According to CAATSA sanctions, which took effect in April 2021, Turkey’s Defense Industries Presidency cannot obtain an export license from the United States and benefit from credit programs from the United States and institutions. financial associated.

The United States has also imposed visa restrictions on some Turkish defense officials, including Presidential Chief Ismail Demir.

Turkey is the first NATO member country to face CAATSA sanctions, which have also been imposed on other countries, including Russia, Iran, North Korea and Venezuela.

CAATSA sanctions can also include more stringent measures such as stopping trade and foreign currency transactions.

While Turkey signed an agreement for the S-400 system in 2017, the country also carried out several indigenous air defense projects under the control of the Presidency of Defense Industries.

Sakman said the principle of an embargo the United States uses as a tool of political pressure, and which has recently been institutionalized by legal grounds such as CAATSA, appears to have generally worked.

“These embargoes, which were built on reducing the capacities of the target country, have often caused splits,” he said.

He said that international embargoes often force the target country to find new partnerships, and it is not always the case that these processes support domestic production in the field of defense.

“As a result of some long-term embargoes, states are found to support domestic production, but the lack of (production) capacity in these places also affects production standards. As soon as Turkey started to produce, it produced a product (in the field of defense). “

Such embargoes have supported Turkish production with an equivalent or new concept, he noted, claiming that Turkish production of unmanned aerial vehicles has reached a power that cannot be compared to any fighter jets.

“However, with the effect of joint commitments, production plans can always be reviewed. There are not many states whose standards and obligations under the NATO alliance have been tested by embargoes. “

– Technical characteristics

The S-400 system can detect threats within a radius of 600 kilometers (372.8 miles) and it has different types of missiles to shoot down threats in different ranges, from 40 km (24.8 mi) to 400 km ( 248 mi).

The Patriot’s radar can detect threats within a radius of approximately 150 kilometers (93.2 miles), while it can shoot down targets within a radius of 20 km (12.4 mi) to 160 km (99.4 mid).

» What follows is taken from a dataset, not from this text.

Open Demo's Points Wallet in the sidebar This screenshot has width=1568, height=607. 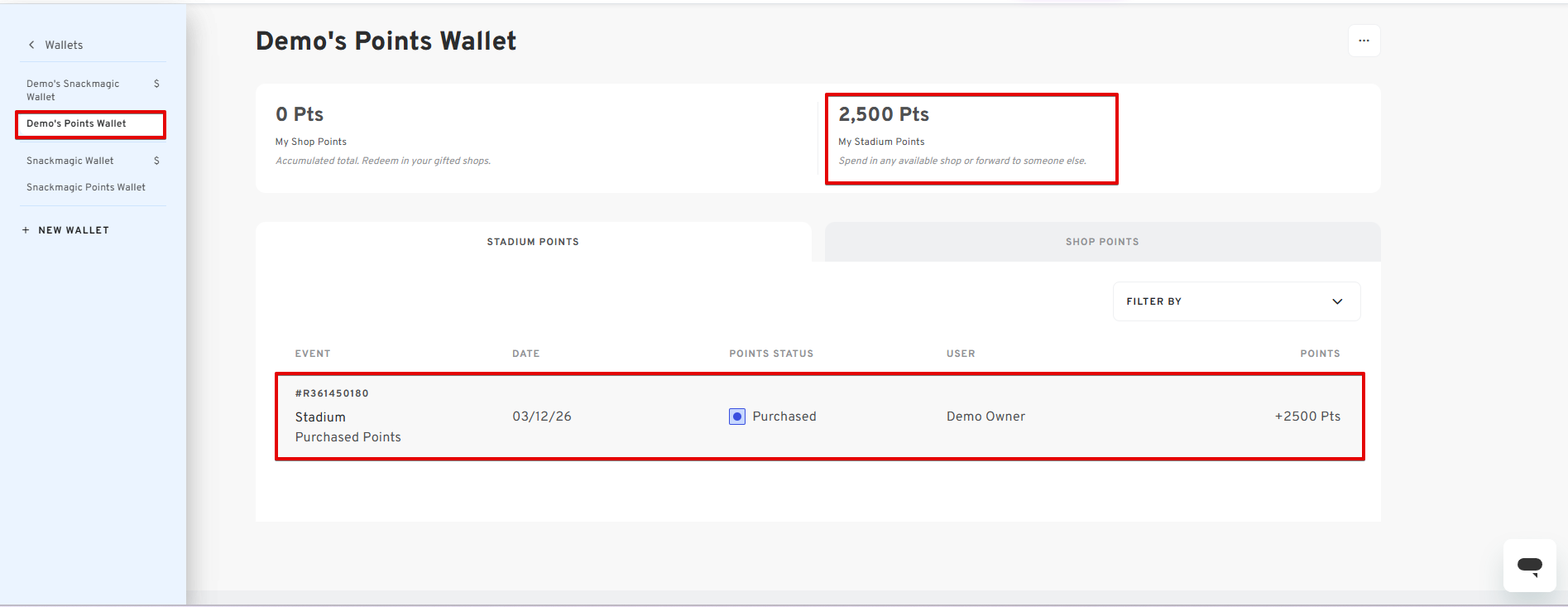point(76,123)
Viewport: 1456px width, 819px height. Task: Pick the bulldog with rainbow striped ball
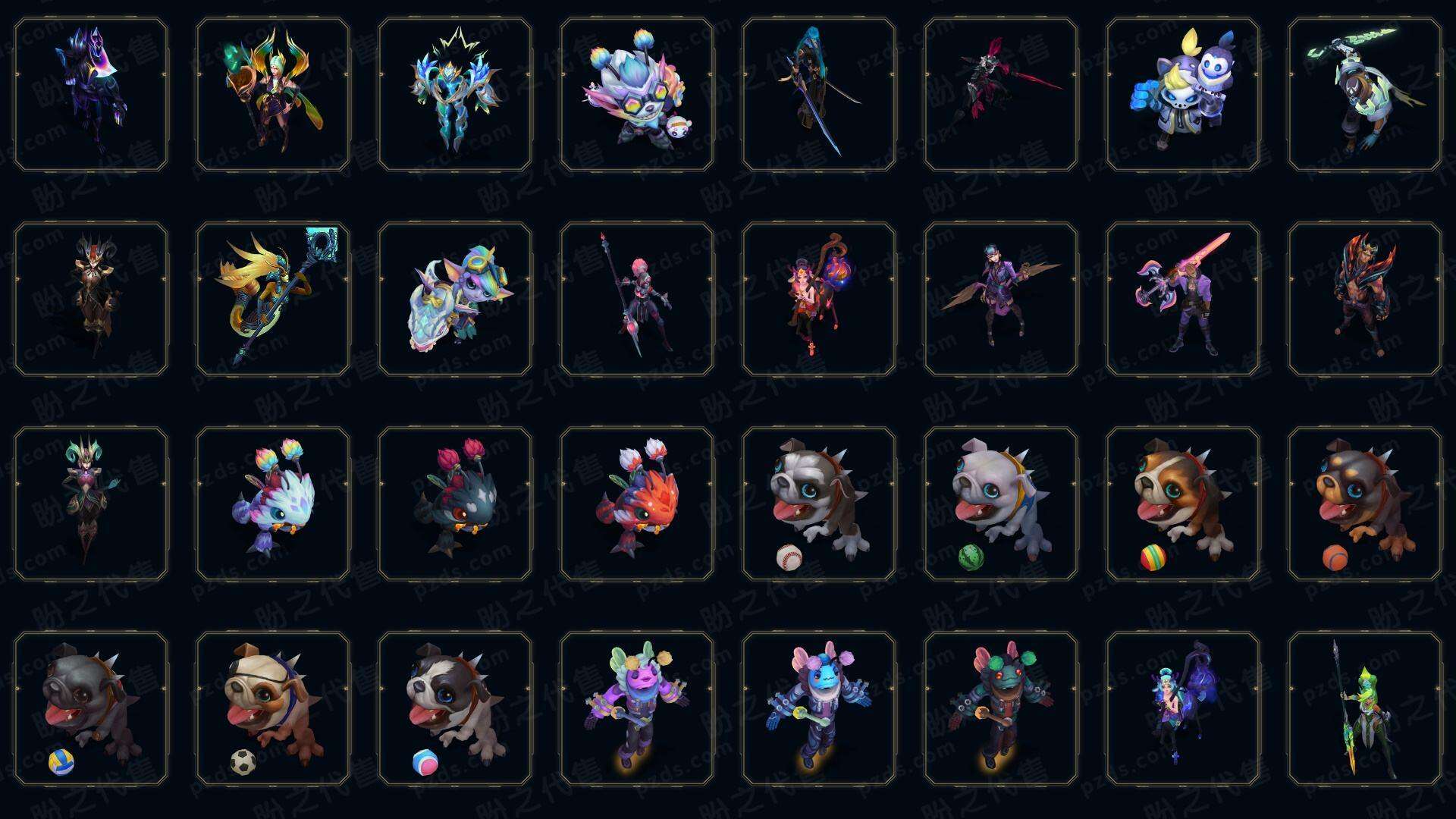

The S-400 can fire ballistic missiles within a 60 km (37.3 mi) radius, while it can fire aerodynamic targets within a 400 km (248 mi) radius.

The S-400 can shoot targets at an elevation of 10 meters (32.8 feet), while the Patriots can shoot targets at an elevation of 60 m (196.8 feet).

While the Patriot system was developed in 1982, the S-400 was created in 2007.

The Patriots need 25 minutes to get ready to launch, while it only takes five minutes for the S-400.

The S-400 can lock 72 targets at the same time, while the Patriot can lock 36 targets. Their radars can detect 160 and 125 different targets at the same time, respectively.

While the United States rejected Turkey’s request to share the Patriots’ technical specifications, Russia accepted that request and offered a better price.

Russia had previously sold the S-300 system to around 20 countries, including NATO members such as Bulgaria, Greece, Croatia and Slovenia. The S-400 system was purchased by Belarus, China, Turkey and India.

NATO Secretary General Jens Stoltenberg has previously said that developing military capabilities is a national decision for nations, while what matters for NATO is to ensure that systems can work together.